▶ Problem to work on:
Filter the entries beneath this task, copying only the lines that hold the word "Delete".

━━ Given entries ━━

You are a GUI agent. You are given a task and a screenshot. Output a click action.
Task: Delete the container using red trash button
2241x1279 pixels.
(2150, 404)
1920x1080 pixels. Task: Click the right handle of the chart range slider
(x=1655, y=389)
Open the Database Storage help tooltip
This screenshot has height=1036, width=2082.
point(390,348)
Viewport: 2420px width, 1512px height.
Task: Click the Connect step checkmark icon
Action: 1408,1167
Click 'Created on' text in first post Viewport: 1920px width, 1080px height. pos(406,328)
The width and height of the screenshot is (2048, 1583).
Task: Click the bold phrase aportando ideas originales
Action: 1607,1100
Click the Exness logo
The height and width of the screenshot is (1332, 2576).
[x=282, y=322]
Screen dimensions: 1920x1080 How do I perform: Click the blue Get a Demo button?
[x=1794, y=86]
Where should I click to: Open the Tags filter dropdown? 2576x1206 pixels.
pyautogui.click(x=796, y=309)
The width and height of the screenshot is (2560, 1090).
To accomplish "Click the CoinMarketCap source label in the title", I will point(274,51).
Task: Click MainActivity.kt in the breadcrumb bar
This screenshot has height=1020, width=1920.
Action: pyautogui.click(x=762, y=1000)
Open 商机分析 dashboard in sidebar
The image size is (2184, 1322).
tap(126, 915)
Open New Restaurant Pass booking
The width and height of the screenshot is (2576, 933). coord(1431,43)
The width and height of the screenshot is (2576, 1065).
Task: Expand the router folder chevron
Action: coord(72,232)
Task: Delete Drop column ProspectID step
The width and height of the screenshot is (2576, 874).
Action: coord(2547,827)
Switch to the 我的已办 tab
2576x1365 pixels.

━━━

▶ Exercise result:
Task: Delete the container using red trash button
Task: Delete Drop column ProspectID step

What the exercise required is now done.